## DATA RECORDS
==*==

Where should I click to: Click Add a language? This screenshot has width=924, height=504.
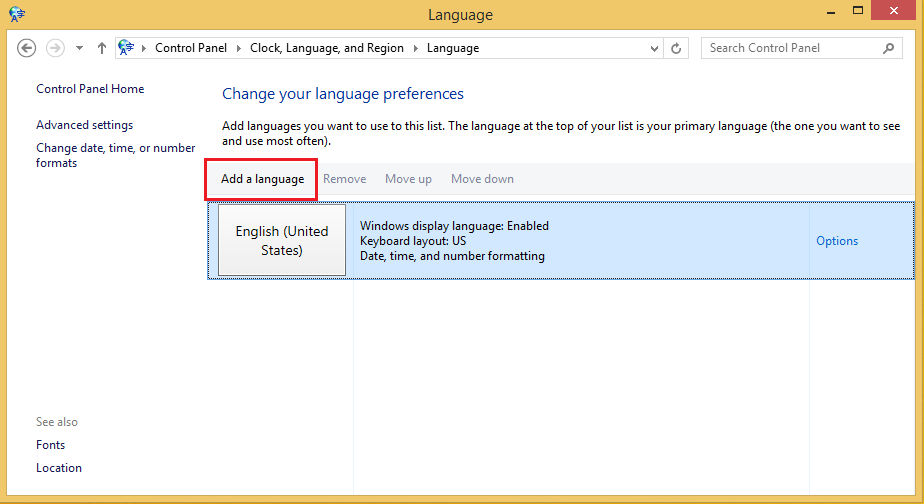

==*==

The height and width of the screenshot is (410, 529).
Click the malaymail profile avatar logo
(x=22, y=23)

==*==

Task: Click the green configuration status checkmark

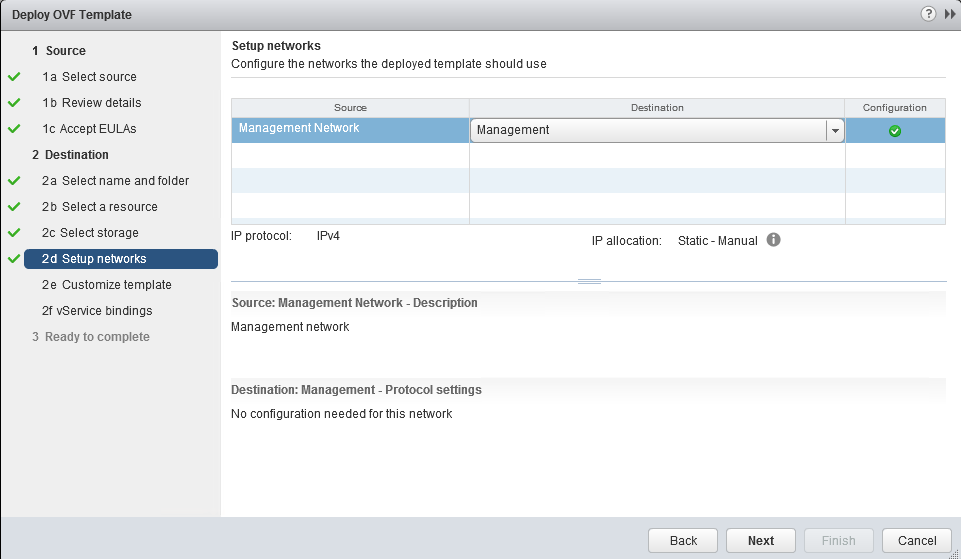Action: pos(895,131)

==*==

## TASK TO COMPLETE
Each line that contains the string "height" should be copied from the data above.

## THE ANSWER
Where should I click to: Click Add a language? This screenshot has width=924, height=504.
The height and width of the screenshot is (410, 529).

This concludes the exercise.